### Work order
Out of the data below, copy every line with the string "computer".

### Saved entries
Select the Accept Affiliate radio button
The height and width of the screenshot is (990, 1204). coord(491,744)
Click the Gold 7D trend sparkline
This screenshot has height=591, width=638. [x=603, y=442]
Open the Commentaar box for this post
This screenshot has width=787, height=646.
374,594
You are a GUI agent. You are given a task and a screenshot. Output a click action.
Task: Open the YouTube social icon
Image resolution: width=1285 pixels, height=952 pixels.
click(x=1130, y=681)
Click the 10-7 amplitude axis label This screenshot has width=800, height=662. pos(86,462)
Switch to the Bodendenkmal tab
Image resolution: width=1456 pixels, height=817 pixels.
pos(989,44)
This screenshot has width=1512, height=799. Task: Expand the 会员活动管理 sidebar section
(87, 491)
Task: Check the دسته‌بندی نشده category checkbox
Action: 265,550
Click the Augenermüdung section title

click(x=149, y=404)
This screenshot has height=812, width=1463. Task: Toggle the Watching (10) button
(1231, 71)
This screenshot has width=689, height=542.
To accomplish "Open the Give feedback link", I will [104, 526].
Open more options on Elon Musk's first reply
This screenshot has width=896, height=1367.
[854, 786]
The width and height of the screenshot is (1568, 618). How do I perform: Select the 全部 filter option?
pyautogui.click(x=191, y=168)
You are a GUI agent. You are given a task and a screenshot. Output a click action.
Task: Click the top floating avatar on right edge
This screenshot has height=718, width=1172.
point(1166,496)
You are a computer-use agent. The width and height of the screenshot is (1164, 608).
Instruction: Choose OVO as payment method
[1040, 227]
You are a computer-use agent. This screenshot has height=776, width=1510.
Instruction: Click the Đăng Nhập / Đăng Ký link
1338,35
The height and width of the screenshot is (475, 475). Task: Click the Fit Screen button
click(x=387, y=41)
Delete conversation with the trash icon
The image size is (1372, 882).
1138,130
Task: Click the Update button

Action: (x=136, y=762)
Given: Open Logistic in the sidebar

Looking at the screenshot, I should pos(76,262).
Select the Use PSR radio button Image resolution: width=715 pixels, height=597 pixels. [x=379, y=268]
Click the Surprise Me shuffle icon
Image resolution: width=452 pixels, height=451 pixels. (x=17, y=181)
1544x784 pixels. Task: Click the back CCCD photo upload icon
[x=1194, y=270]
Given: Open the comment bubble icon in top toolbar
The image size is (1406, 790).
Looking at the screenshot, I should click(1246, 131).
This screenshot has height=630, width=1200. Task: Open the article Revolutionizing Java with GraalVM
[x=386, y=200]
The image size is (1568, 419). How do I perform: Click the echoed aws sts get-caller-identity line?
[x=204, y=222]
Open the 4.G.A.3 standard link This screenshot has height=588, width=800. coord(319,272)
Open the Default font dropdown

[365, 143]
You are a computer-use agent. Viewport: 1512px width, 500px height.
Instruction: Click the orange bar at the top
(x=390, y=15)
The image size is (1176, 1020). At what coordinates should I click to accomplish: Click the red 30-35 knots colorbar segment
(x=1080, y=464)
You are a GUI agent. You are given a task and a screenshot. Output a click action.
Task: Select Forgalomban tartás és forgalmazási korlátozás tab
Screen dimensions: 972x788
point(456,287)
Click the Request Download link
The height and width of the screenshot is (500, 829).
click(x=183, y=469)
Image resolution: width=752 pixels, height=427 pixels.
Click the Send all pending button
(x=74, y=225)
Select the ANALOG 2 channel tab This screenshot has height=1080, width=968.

### Output for this task
You are a computer-use agent. The width and height of the screenshot is (1164, 608).
You are a computer-use agent. This screenshot has height=776, width=1510.
You are a computer-use agent. Viewport: 1512px width, 500px height.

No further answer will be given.